The drought last year in Texas killed just about everything in my yard except for a couple of holly bushes and the weeds. Some edible weeds of course. Had my first dandelion crop already and the red clover is peaking out. The rest I'm still trying to identify.
My front yard is fairly decent dirt but the side and back yards are that sticky black Texas clay which doesn't like to grow anything but the hardiest of plants. And most seeds don't stand a chance. I bought a nice bunch of organically grown plants to pop in the ground and dang if it didn't rain every day except the one day a family emergency kept me from transplanting. My faithful husband promised to plant them Friday night as I worked from before light to after light Friday, Sat and Sunday. The weather was perfect this weekend. I was so thrilled he would get them in the ground.

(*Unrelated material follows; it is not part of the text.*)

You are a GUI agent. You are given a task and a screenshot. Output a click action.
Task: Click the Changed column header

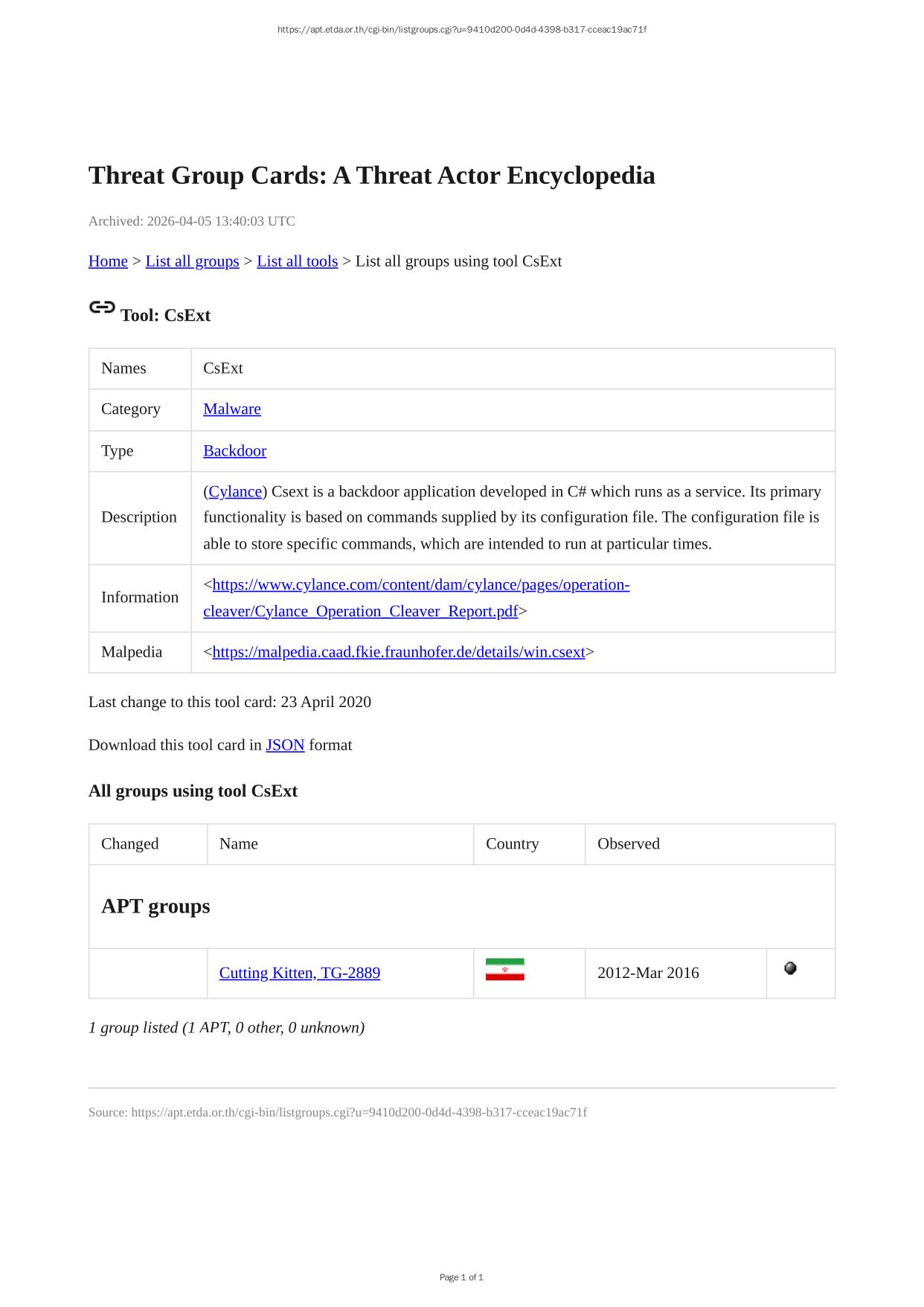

This morning I found those poor little dry pathetic plants withering away in a dank corner of my garage. So in the drizzle at 7am this morning I was happily digging holes in my side yard (most of front yard too close to the street) with my 2 yo grandson. I explained to him about transplanting, the tender care the withered almost if not really dead plants would need and how what I was doing wasn't really the way to transplant plants. Of course, his real interest was digging the holes. And I might add I was also planting tulip, crocus, daffodil and allium bulbs that I somehow never got in the ground last fall.
An elderly neighbor came over to watch me for a few moments before speaking. He told me that I was not doing it right. I said "yep". He said it was the wrong time of the year to plant the bulbs. I said "yep". He said I should have rototilled the yard and prepared the soil. I said "yep" and just kept happily digging in the yard, humming to myself. He left and came back with 2 five gallon buckets of the most awesome rich compost I have ever seen. Talk about black gold.....oil didn't have nothing on this stuff. He said his compost soil was the only chance my poor plants would have. I said "yep and thank you". As I was putting the treasure around the plants, another elderly neighbor came up and told me that everything would probably die. I said "mebbe". And then both guys asked me what the point was if the plants were already almost dead, the soil unforgiving and the heavens fixing to poor torrential rain on the plant's tender mercies.
I just smiled thru the dirt on my face, wiped my filthy hands on my jeans and pointed to my grandson who had finally finished his hole and was gently putting his Catnip plant that he personally picked out into that hole, packing the compost about it, kissed the leaves and smiled at me triumphantly before saying "I did mine." The two men looked at him, looked at me and proclaimed that I must be a master gardener because I knew what the true spirit of gardening was.
I would love to have a bumper crop of all my herbs. I would love to prepare my entire yard back, front and sides just right with compost. I would love to have planted all my bulbs when it was just the right time and I sure would love it if my pecan tree would make good pecans while my flowering trees would flower. But I realized this morning, that if none of that happens......ever.......that's okay because I'm passing on the love of growing things, digging in the dirt and pride in caring for plants to a member of a future generation that will care for our earth. And that makes me ecstatic.